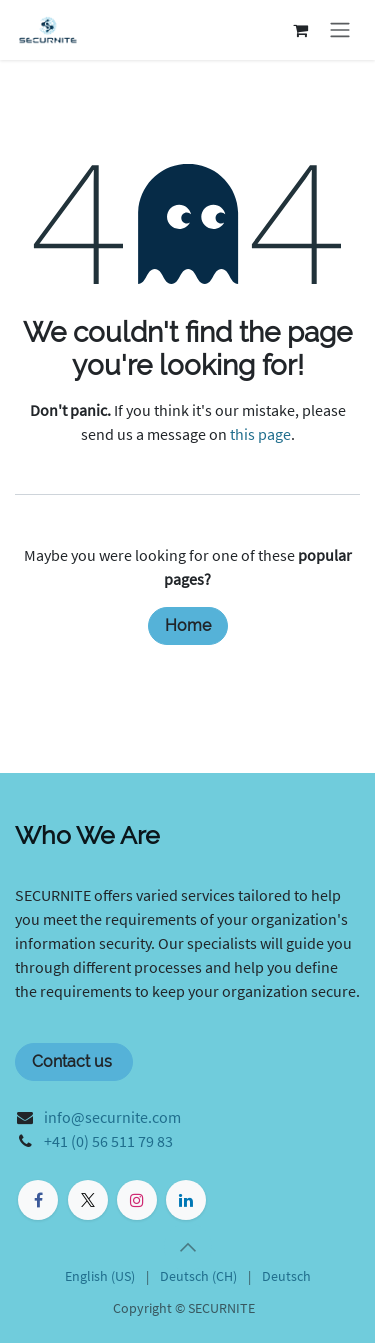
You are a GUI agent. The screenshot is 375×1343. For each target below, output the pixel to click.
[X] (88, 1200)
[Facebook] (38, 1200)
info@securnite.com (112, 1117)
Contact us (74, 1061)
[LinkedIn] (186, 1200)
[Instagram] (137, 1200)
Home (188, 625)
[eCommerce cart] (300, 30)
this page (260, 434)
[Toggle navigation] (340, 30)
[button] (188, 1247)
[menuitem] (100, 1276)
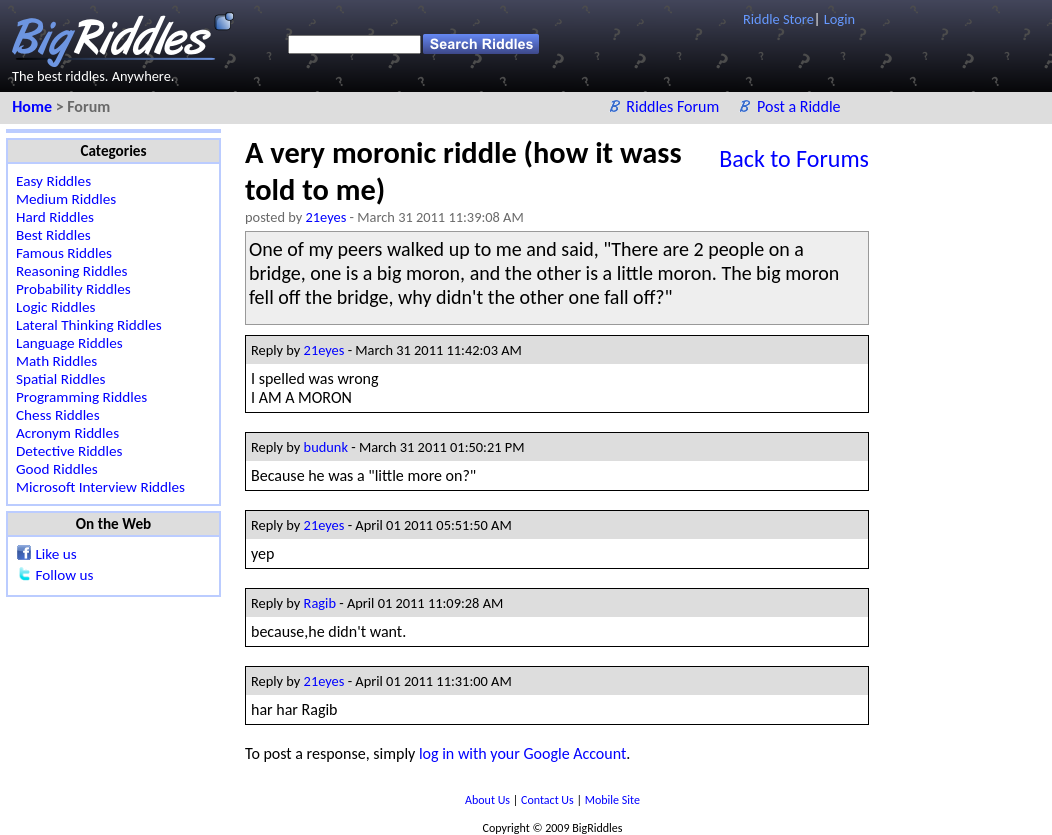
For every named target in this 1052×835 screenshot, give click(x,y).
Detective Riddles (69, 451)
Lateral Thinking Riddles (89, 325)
* * *
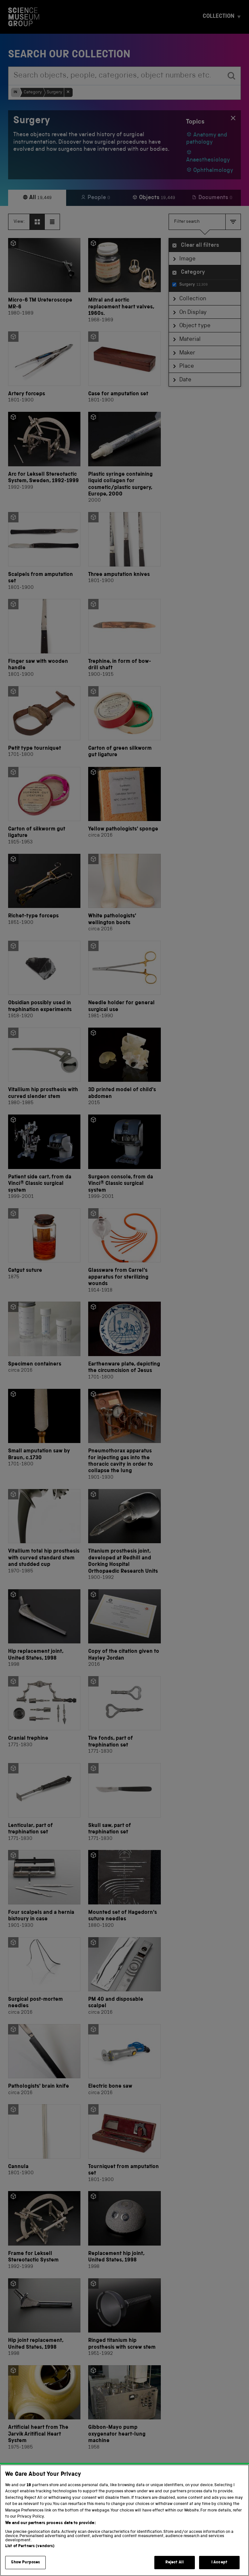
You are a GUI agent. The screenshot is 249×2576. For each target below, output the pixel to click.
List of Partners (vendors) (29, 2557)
--
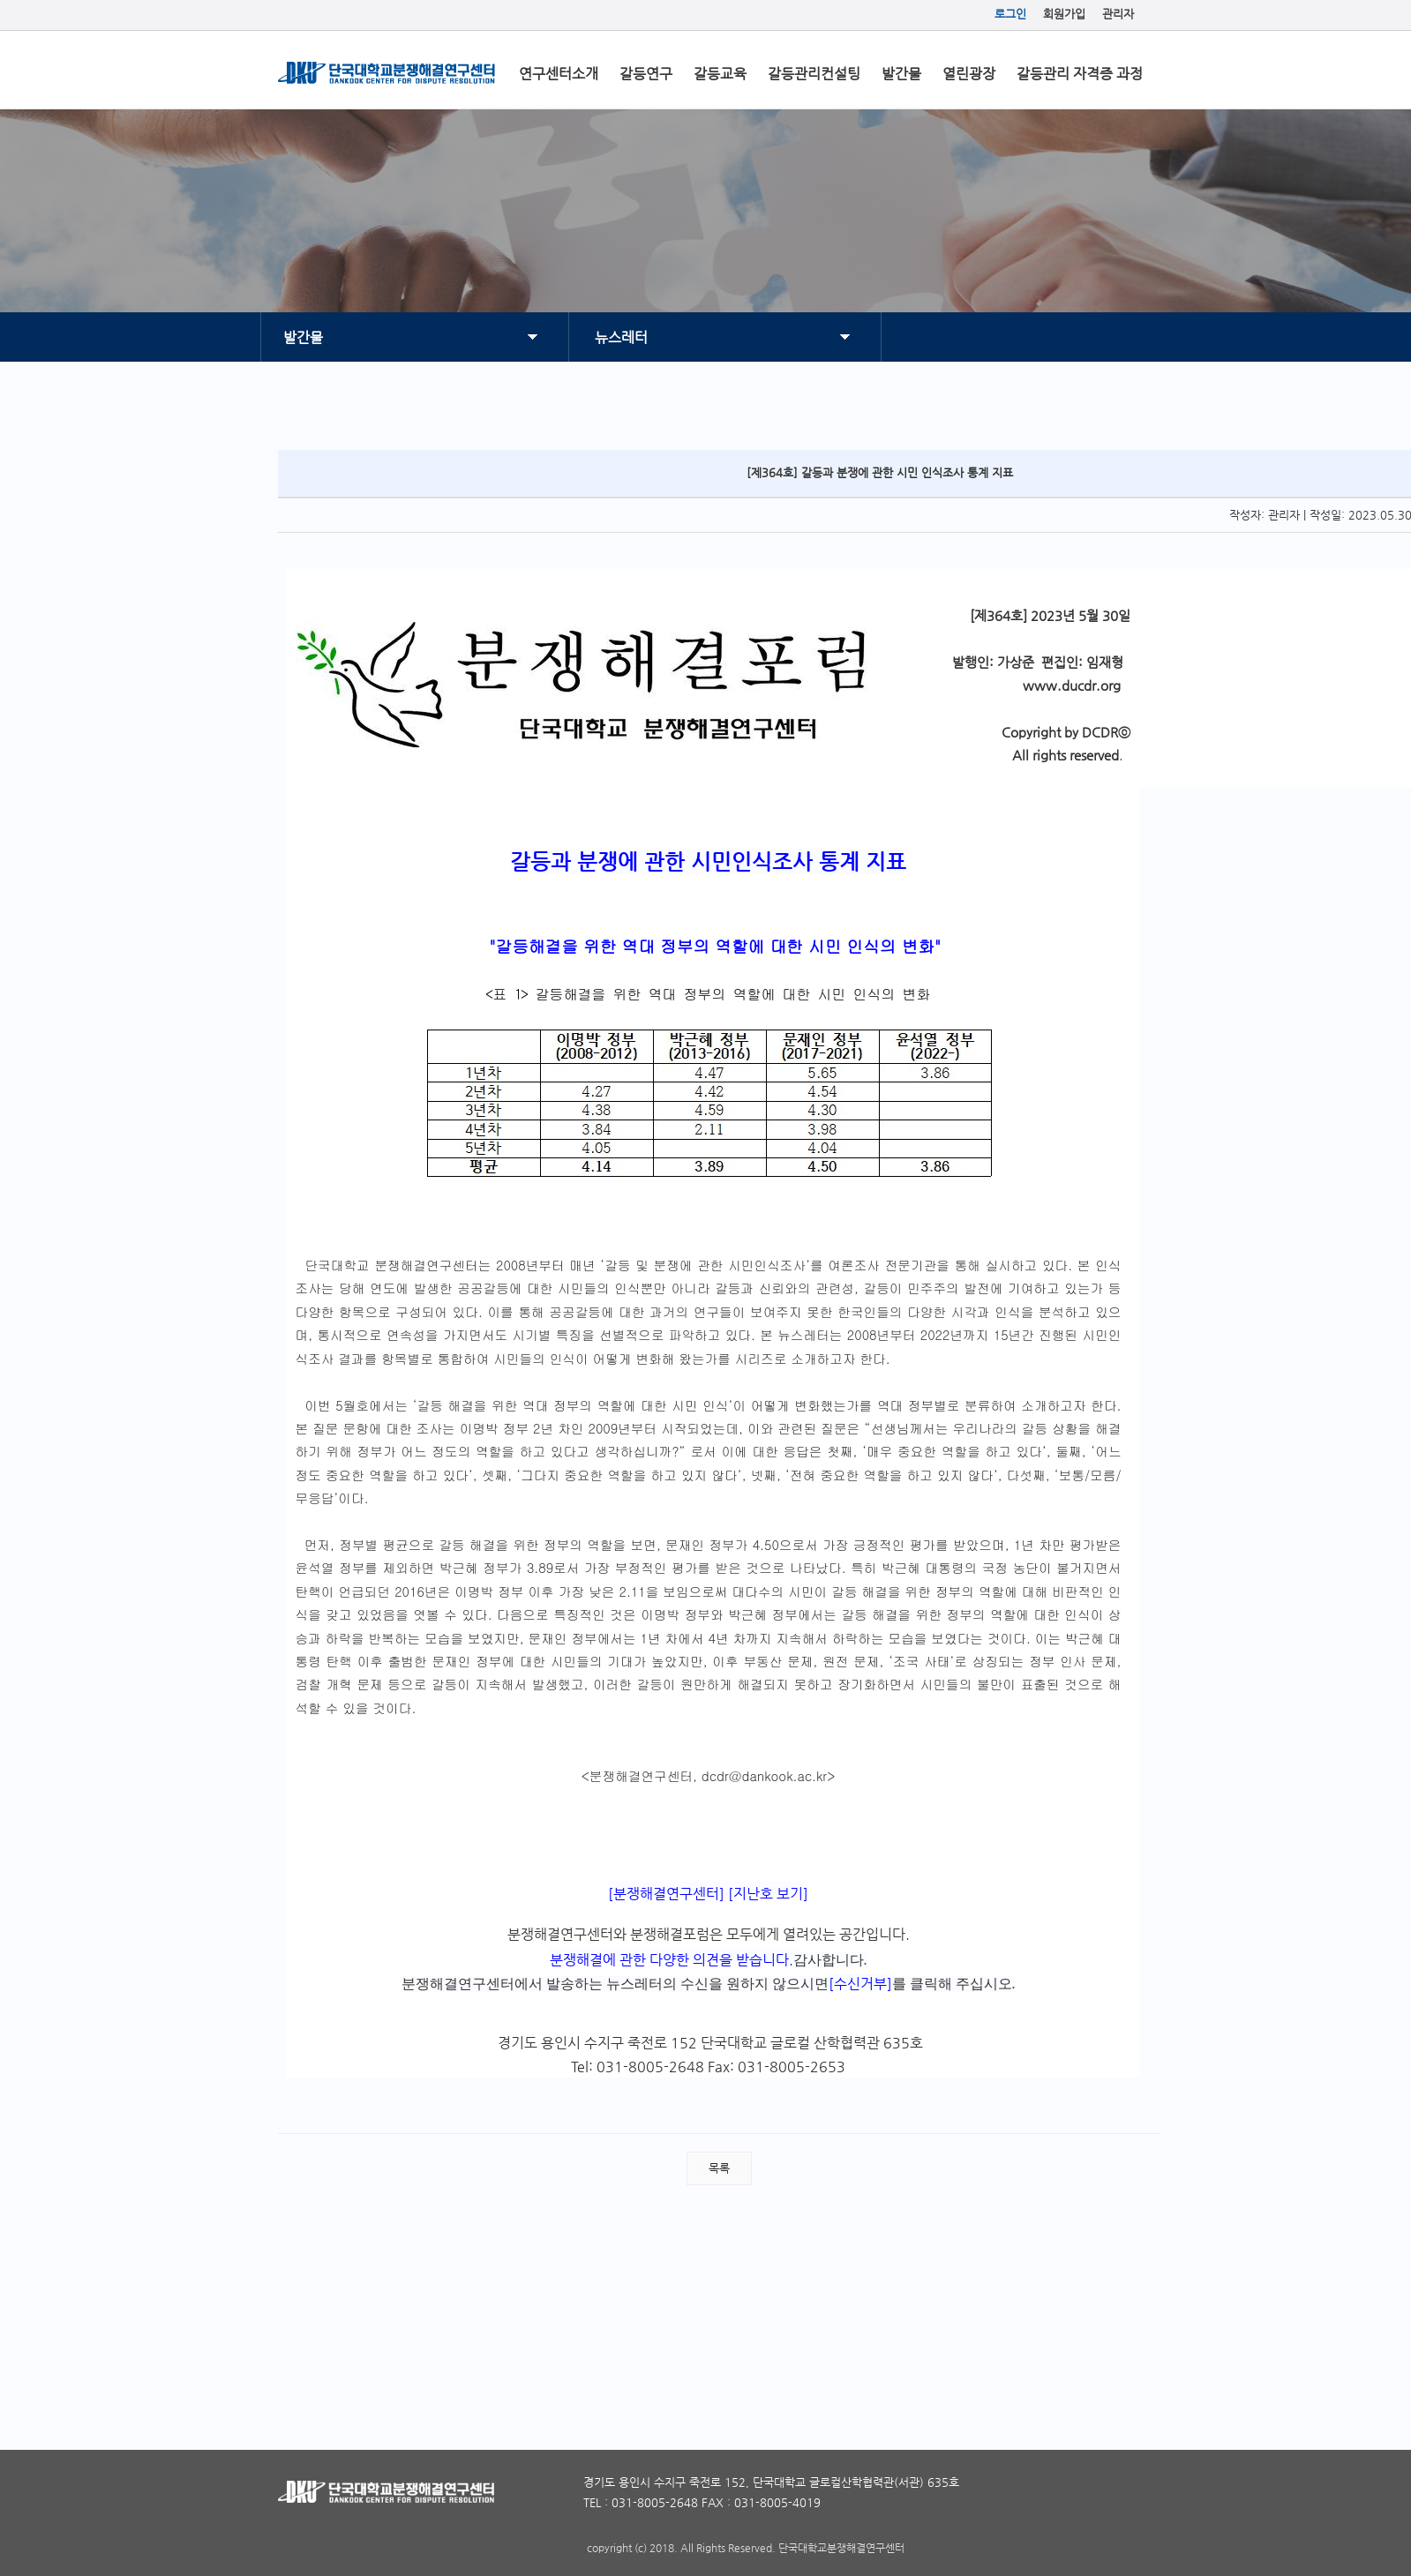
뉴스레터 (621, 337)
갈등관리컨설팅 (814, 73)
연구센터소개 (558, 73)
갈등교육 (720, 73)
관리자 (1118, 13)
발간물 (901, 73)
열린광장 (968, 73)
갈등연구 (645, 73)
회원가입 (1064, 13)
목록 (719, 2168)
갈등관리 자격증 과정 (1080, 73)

* Given exercise *
Copy out the records starting with the line with "You are a GUI agent. The screenshot is 375×1343." and going on through the line with "Detective Riddles (69, 451)", including both of those lines. Leave the pictures out of your copy.

* Result for this exercise *
You are a GUI agent. The screenshot is 375×1343. For each target below, output the pixel to click.
[X] (88, 1200)
[Facebook] (38, 1200)
info@securnite.com (112, 1117)
Contact us (74, 1061)
[LinkedIn] (186, 1200)
[Instagram] (137, 1200)
Home (188, 625)
[eCommerce cart] (300, 30)
this page (260, 434)
[Toggle navigation] (340, 30)
[button] (188, 1247)
[menuitem] (100, 1276)
For every named target in this 1052×835 screenshot, give click(x,y).
Detective Riddles (69, 451)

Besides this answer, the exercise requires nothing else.